The only method I got to tackle this problem is to use parametric form of a point on the line $l$, that is $(t,-t)$ and use calculus to minimize the distance as a function of variable $t$. I tried to find the critical points using differentiation. Unfortunately it gives me a $4$ degree equation with leading coefficient being $24$. Also since it has $4$ roots I an also getting duplicate roots Any other better approach?

Answer 1

If $A'=(-2,0)$ is the reflection of $A$ about line $l$, then $C$ is the intersection between $l$ and $A'B$. See here for a proof: https://www.cut-the-knot.org/Curriculum/Geometry/HeronsProblem.shtml.

Answer 2

Let's see. We have $A = (0, 2)$, $B = (2, 3)$, and the point $C$ (as a function of $t$) $C(t) = ( t, -t)$. The Euclidean distance between two points is $\sqrt{(x_2 - x_1)^2 + (y_2 - y_1)^2}$, so the sum of distance from $A$ to $C$, and the distance from $C$ to $B$, as a function of $t$ is $$\bbox{ L(t) = \sqrt{t^2 + (-t-2)^2} + \sqrt{(t - 2)^2 + (-t - 3)^2} }$$ which simplifies to $$\bbox{ L(t) = \sqrt{2 t^2 + 4 t + 4} + \sqrt{2 t^2 + 2 t + 13} }$$ Its extrema (minimum or maximum points) occur when its derivative is zero. Using the chain rule, $\frac{d \sqrt{f(x)}}{d x} = \frac{\frac{d f(x)}{d x}}{2 \sqrt{f(x)}}$, so we need to solve $$\bbox{ \frac{d L(t)}{d t} = \frac{2 t + 2}{\sqrt{2 t^2 + 4 t + 4}} + \frac{2 t + 1}{\sqrt{2 t^2 + 2 t + 13}} = 0 }$$ for $t$. Note that neither polynomial within the square roots is always positive ($\gt 0$) for all real $t$, as they're parabolas; left one has a minimum $2$ at $t = -1$, and the right one has a minimum $12.5$ at $t = -0.5$. Or, if you prefer, because neither $A$ nor $B$ is on the line, and the square roots correspond to the distance from a point on the line to $A$ and $B$, respectively, the square roots must be greater than zero for all real $t$. This means both divisors are always greater than zero, and we can multiply the equation by their product. This gives us $$\bbox{ \frac{d L(t)}{d t} = (2 t + 2) \sqrt{2 t^2 + 2 t + 13} + (2 t + 1)\sqrt{2 t^2 + 4 t + 4} = 0 }$$ and, moving the second summand to the right side, $$\bbox{ (2 t + 2) \sqrt{2 t^2 + 2 t + 13} = (- 2 t - 1) \sqrt{2 t^2 + 4 t + 4} }$$ If we restrict our solutions to those where both sides have the same sign, i.e. $(2 t + 2)$ and $(- 2 t - 1)$ have the same sign, we can square both sides. This gives us $$\bbox{ (2 t + 2)^2 ( 2 t^2 + 2 t + 13 ) = (- 2 t - 1)^2 ( 2 t^2 + 4 t + 4 ) }$$ Expanding and moving the right side back to the left side, we get $$\bbox{ 42 t^2 + 92 t + 48 = 0 }$$ This second-degree function has two roots: $t = -\frac{6}{7}$ and $t = -\frac{4}{3}$. However, remeber the restriction earlier. For $t = -\frac{4}{3}$, $2 t + 2 \lt 0$ but $-2 t - 1 \gt 0$, so $t = -\frac{4}{3}$ is not a valid solution. For $t = -\frac{6}{7}$, $2 t + 2 \gt 0$ and $-2 t - 1 \gt 0$, so $t = -\frac{6}{7}$ is a valid answer.
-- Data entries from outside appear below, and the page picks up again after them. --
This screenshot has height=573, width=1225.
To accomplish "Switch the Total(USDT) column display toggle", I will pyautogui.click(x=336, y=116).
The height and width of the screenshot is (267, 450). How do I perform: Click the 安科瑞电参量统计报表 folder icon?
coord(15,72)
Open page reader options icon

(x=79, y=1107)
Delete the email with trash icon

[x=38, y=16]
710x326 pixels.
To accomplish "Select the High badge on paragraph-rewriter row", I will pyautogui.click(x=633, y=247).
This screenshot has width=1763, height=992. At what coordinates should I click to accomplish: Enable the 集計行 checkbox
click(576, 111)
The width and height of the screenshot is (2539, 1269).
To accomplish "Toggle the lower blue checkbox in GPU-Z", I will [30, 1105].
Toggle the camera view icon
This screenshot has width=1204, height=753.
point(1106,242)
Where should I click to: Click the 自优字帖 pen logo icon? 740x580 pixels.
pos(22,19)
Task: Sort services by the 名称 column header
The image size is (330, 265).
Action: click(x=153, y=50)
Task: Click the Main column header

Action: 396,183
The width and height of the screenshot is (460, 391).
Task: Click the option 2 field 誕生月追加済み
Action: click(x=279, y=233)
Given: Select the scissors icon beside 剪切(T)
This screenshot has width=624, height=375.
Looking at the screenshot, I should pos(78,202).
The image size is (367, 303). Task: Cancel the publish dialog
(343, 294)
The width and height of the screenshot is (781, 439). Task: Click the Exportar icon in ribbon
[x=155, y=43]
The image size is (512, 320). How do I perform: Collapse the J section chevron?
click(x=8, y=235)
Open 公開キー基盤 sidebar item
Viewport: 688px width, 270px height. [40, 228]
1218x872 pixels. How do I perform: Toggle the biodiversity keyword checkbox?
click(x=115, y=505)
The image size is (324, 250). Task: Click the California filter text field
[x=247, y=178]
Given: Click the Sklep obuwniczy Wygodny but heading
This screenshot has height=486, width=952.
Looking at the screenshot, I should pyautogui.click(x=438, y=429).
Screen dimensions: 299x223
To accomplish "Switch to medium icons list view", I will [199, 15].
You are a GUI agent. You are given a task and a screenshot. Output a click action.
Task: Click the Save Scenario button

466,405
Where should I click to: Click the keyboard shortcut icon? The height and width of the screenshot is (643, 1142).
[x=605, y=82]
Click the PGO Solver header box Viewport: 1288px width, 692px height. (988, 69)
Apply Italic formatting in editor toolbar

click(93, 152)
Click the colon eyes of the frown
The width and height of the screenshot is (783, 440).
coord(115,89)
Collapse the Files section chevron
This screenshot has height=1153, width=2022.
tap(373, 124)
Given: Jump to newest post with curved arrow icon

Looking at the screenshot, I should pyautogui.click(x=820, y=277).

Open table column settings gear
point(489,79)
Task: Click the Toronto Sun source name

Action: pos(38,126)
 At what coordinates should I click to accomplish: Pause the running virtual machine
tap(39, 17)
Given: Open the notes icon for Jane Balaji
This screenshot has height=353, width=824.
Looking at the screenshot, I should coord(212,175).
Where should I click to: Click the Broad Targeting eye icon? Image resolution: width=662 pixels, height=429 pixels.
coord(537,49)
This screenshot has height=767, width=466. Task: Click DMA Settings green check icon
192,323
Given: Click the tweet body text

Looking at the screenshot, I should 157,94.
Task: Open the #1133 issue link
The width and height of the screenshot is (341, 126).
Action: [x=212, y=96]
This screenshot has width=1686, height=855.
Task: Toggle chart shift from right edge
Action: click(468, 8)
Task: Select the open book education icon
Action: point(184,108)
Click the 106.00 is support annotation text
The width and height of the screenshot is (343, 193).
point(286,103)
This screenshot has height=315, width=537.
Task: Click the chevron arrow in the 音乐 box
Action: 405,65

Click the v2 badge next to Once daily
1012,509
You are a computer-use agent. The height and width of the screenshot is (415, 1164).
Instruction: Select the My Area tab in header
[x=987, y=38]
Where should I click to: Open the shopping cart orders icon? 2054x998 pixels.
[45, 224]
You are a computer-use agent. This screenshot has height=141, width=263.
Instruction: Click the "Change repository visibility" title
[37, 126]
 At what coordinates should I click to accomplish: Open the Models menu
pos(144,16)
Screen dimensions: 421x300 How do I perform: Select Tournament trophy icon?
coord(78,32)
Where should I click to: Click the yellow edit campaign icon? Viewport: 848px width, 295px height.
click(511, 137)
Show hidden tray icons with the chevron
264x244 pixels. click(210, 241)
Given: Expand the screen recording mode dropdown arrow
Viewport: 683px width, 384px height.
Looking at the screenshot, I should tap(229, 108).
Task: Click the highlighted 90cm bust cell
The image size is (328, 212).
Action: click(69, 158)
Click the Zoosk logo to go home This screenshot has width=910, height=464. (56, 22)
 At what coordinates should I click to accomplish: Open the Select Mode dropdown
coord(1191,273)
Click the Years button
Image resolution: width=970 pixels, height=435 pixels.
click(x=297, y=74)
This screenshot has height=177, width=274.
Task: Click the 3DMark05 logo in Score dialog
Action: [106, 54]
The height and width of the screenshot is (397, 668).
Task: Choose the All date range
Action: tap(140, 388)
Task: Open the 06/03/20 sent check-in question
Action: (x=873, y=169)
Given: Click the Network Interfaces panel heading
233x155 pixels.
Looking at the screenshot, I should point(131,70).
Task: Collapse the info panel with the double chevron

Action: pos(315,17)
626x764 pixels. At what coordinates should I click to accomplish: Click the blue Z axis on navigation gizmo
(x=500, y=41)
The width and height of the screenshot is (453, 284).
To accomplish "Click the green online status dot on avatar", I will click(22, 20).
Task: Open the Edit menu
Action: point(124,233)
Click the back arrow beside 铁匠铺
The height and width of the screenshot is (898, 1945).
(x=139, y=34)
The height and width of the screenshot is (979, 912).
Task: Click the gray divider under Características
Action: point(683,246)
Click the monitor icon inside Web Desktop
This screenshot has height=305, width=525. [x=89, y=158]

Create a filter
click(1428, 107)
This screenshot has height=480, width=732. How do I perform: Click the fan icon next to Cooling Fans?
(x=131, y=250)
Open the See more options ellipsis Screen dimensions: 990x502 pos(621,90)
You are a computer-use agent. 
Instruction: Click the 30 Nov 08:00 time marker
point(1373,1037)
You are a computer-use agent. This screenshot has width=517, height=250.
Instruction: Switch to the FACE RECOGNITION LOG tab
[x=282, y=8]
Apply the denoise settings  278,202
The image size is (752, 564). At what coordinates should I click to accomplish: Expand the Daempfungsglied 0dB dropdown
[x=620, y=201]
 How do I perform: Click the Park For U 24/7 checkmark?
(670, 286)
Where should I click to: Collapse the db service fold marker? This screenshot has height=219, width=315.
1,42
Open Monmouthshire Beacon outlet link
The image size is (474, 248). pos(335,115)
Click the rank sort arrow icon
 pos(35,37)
Therefore, the point $C$ we are looking for is $C\left(-\frac{6}{7}\right)$, i.e. $C = \left(-\frac{6}{7}, \frac{6}{7}\right)$.

As Aretino already pointed out, that is the exact same point that you get if $A^\prime$ is the reflection of $A$ about the line $y = -x$ (i.e. $A^\prime = (-2, 0)$), and you find $C$ at the intersection between lines $y = -x$ and $A^\prime B$.